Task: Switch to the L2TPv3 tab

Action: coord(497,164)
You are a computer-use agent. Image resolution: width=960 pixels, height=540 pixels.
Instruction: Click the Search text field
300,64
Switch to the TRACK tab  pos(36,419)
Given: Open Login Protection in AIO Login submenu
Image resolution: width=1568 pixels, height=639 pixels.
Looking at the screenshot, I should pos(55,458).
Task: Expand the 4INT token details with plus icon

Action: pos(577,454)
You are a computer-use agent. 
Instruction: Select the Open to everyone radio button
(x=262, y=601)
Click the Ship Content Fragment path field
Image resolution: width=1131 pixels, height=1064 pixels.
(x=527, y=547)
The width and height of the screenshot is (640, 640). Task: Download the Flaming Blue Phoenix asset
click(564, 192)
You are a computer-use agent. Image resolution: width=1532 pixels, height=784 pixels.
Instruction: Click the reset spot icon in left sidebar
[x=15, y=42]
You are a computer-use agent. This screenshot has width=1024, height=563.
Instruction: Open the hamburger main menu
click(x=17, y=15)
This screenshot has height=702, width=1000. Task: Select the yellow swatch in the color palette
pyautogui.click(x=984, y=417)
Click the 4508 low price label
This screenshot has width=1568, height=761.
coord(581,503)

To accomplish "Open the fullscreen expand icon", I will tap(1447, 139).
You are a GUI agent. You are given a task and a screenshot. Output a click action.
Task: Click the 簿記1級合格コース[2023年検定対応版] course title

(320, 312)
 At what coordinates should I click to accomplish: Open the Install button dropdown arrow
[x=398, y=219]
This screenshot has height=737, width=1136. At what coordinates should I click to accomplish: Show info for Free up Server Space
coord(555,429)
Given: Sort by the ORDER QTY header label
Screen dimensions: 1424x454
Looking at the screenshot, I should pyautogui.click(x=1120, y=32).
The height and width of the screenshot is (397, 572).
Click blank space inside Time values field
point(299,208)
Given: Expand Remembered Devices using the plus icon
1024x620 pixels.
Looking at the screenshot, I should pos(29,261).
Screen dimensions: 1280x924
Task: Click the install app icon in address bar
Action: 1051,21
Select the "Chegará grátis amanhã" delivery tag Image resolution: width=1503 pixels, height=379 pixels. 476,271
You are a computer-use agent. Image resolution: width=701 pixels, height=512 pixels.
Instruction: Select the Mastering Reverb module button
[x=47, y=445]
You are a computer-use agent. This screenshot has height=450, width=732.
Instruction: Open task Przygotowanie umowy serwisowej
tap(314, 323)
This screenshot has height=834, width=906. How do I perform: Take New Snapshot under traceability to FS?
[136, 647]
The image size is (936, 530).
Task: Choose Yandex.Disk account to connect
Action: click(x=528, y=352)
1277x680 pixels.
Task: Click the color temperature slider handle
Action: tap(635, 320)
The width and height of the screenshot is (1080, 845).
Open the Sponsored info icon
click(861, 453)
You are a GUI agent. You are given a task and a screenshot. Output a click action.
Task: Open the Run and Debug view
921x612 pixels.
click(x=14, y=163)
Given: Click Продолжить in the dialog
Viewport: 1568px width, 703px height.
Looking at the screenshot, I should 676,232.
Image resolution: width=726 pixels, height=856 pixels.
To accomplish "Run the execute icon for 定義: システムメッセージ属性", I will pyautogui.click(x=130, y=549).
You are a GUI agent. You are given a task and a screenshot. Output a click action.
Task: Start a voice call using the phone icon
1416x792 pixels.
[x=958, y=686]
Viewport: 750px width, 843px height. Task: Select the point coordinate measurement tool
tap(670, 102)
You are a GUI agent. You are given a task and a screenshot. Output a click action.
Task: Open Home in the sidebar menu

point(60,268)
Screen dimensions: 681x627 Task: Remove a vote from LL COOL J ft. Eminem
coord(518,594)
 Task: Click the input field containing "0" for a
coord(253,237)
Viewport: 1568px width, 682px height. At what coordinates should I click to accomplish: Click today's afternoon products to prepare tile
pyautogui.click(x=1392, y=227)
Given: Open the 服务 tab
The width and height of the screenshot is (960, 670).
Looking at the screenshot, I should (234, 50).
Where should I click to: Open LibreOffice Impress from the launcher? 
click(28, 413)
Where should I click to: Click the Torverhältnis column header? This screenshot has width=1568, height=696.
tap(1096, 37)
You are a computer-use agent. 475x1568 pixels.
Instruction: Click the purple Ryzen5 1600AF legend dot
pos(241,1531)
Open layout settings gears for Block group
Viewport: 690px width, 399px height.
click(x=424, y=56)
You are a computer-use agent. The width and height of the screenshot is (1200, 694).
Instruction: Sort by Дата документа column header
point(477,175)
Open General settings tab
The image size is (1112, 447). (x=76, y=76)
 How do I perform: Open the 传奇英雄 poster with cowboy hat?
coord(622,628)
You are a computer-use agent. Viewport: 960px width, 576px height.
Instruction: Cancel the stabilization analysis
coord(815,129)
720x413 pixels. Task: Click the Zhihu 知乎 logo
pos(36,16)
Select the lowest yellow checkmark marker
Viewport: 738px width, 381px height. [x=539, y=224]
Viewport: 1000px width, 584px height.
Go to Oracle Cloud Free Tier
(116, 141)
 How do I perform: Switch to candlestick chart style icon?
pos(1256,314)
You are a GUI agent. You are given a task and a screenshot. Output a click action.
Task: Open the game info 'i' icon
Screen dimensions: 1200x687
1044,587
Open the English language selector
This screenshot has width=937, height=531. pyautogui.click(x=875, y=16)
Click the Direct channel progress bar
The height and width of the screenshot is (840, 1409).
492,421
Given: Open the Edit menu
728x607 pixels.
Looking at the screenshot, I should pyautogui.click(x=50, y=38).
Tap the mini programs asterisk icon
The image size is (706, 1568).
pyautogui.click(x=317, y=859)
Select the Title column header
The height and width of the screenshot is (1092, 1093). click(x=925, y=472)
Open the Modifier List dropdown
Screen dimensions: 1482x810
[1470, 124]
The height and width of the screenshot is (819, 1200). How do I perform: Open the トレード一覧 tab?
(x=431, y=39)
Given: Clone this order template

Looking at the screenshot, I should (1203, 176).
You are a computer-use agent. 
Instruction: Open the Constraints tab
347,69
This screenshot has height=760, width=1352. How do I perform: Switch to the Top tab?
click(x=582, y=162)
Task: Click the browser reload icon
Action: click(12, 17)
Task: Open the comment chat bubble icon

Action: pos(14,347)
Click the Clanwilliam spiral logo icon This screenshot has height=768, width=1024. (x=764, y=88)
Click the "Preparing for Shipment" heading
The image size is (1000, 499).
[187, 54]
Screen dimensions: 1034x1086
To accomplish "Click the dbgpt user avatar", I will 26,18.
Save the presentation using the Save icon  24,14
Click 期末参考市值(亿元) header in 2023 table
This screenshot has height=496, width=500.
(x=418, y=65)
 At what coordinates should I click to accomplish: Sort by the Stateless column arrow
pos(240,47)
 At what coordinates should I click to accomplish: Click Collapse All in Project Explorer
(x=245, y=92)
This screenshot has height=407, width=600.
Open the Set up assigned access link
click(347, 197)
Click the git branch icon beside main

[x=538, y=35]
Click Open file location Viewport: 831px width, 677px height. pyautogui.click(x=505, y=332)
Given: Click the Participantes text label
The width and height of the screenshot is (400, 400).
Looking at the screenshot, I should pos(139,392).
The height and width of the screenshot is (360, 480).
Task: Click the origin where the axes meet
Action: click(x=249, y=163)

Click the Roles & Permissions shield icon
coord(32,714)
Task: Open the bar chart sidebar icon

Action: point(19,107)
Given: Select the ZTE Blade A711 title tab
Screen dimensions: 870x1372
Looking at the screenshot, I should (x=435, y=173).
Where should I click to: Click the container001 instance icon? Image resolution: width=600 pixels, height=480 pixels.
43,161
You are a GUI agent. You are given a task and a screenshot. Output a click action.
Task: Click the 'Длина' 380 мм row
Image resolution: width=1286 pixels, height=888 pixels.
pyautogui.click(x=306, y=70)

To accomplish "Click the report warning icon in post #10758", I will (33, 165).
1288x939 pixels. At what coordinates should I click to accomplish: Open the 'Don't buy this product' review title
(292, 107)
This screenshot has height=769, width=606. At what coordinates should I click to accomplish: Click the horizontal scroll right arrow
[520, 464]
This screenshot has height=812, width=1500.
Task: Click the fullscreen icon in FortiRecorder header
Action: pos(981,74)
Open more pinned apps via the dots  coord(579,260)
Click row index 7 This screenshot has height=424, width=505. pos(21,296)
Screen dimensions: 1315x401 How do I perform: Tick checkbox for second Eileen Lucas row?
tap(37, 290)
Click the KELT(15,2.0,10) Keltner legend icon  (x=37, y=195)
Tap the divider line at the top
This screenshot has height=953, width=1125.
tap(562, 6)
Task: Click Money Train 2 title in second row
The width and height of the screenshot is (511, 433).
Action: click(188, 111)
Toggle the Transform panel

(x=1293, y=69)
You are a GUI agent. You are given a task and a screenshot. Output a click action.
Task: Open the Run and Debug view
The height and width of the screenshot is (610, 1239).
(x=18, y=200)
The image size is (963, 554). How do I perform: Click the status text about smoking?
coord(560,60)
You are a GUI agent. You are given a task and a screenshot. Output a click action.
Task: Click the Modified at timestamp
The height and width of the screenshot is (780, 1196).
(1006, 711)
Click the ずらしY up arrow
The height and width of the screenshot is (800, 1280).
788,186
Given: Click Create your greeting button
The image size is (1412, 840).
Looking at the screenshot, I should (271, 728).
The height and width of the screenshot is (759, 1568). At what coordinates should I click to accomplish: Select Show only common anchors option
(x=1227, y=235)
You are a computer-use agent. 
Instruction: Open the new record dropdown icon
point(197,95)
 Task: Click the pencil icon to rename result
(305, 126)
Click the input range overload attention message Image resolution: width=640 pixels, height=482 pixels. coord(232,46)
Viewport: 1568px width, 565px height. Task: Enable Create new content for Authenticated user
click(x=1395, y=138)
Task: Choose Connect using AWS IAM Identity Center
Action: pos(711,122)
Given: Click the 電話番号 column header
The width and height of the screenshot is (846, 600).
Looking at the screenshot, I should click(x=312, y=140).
┄┄┄┄┄┄
Given the records above, return exactly the lines starting at the line containing "The height and width of the screenshot is (780, 1196)." and ending at the line containing "Given: Click the 電話番号 column header", including both.

The height and width of the screenshot is (780, 1196).
(1006, 711)
Click the ずらしY up arrow
The height and width of the screenshot is (800, 1280).
788,186
Given: Click Create your greeting button
The image size is (1412, 840).
Looking at the screenshot, I should (271, 728).
The height and width of the screenshot is (759, 1568). At what coordinates should I click to accomplish: Select Show only common anchors option
(x=1227, y=235)
You are a computer-use agent. 
Instruction: Open the new record dropdown icon
point(197,95)
 Task: Click the pencil icon to rename result
(305, 126)
Click the input range overload attention message Image resolution: width=640 pixels, height=482 pixels. coord(232,46)
Viewport: 1568px width, 565px height. Task: Enable Create new content for Authenticated user
click(x=1395, y=138)
Task: Choose Connect using AWS IAM Identity Center
Action: pos(711,122)
Given: Click the 電話番号 column header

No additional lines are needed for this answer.